Elbette ki şampiyon olunamayabilir. Nasip kısmet meselesidir. Sakatlıklar olur, futbolcu ve direktörler uyum sorunu yaşayabilir. Fakat tatmin edici futbol ve minimum borçlu bir kulüp olmayı başaramayanlar, bu durumun bedelini de ceplerinden ödemelidir.

Bu fikrim, tüm kulüpler için geçerli. Bugün, Fener olur yarın Galatasaray. Ya da Bursaspor olur farketmez, hepsinin başından geçebilir.

Ülkede işsizlikten, enflasyondan, soğan ve patatesten yakınan anlayışın, hiç bir hayati özelliği olmayan, yaşamsal bir mecburiyet olmayan bir sportif oyun olan futbol üzerinden, halktan taraftardan yardım istemesine seyirci kalmaları da enteresandır!

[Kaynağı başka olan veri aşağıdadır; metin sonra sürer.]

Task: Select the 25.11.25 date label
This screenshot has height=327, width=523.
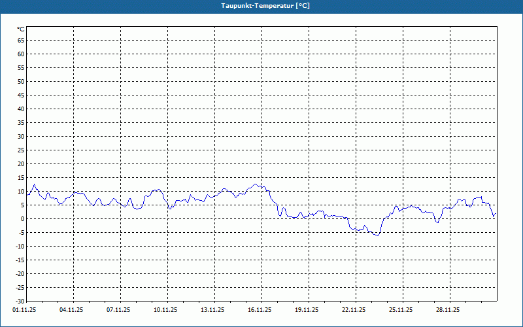Action: 401,310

Belli bir ekonomik güce sahip olan zengin sınıftan gelme kulüp yöneticilerinin, kendi başarısızlıklarını sürekli taraftardan gelecek Sms destekleriyle kapatmaya çalışması. Ve taraftarında bu desteğe cevap vermesi, bu zihniyetin değişmesine de en büyük engeldir.

Umarım Fenerbahçe’nin bugün içine düştüğü ekonomik ve sportif sıkıntı, diğer kulüplere bir takım dersler çıkartır..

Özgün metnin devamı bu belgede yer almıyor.